The young Muslim generation’s embracing digital platforms for Zakat payments represents a dynamic fusion of enduring religious values with the modern digital landscape, heralding a new era in Islamic charitable practices. This trend illustrates a profound transformation within the Islamic world, where the pillars of faith are being reimagined and revitalized through the lens of technological advancement. The present study delved into the factors influencing the young Muslim generation’s preference for digital platforms in Zakat transactions across Indonesia and Malaysia. We examined variables such as Performance Expectancy, Effort Expectancy, Social Influence, Trust, Zakat Literacy, and Digital Infrastructure, aiming to discern their impact on the propensity for digital Zakat contributions with the extension of Unified Theory of Acceptance and Use of Technology (UTAUT) model.

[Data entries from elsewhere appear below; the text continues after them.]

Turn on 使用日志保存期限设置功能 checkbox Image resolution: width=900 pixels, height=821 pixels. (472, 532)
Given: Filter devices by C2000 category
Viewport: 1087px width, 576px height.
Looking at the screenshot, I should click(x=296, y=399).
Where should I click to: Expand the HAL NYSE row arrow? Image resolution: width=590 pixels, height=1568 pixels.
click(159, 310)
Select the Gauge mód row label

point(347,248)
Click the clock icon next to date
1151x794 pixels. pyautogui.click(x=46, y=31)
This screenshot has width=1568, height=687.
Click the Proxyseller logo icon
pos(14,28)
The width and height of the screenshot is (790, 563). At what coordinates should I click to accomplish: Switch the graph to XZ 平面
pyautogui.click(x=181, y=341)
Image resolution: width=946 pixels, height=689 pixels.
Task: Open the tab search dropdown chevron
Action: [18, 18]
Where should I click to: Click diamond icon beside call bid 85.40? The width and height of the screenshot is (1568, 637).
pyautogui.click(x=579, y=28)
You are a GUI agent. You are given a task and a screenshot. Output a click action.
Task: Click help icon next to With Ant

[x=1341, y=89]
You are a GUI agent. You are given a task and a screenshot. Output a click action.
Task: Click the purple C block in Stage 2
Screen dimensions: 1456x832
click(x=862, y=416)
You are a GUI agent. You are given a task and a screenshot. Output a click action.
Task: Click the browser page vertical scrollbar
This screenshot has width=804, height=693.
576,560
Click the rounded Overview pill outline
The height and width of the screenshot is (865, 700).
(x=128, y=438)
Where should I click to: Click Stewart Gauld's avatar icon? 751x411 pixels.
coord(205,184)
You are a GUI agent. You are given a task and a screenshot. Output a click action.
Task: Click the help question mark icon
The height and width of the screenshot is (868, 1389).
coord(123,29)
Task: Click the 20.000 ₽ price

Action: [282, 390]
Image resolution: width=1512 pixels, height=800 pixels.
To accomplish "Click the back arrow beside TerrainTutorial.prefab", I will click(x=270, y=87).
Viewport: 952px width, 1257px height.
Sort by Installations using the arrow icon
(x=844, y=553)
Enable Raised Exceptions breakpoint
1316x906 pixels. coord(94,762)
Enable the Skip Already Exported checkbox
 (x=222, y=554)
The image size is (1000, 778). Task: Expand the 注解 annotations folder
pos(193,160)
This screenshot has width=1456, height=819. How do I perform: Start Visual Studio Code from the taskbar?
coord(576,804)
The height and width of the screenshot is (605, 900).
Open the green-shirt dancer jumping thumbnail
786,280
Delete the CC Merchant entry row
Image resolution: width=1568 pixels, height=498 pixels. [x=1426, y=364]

The research encompassed a diverse sample of 382 participants and utilized advanced methodologies, specifically Partial Least Squares Structural Equation Modeling (PLS-SEM) and PLS Multi Group Analysis (PLS-MGA), for rigorous data analysis. The results indicated that Effort Expectancy, Social Influence, Digital Infrastructure, and Zakat Literacy notably influenced the use of digital platforms for Zakat. Furthermore, PLS-MGA uncovered significant cross-country differences where Digital Infrastructure showed a more pronounced positive impact in Malaysian context, whereas Social Influence had a greater effect in Indonesia. These findings offer critical insights into the young Muslim community’s digital engagement for religious financial obligations, underscoring the need for tailored digital Zakat solutions that cater to the unique preferences of this demographic. This research not only enriches the understanding of digital adoption in religious practices but also challenges the notion of a universal approach, advocating for context-specific strategies in the realm of digital religious financial services. Future researchers are suggested to consider longitudinal investigations as well as examining cross-regional contexts in this realm of research.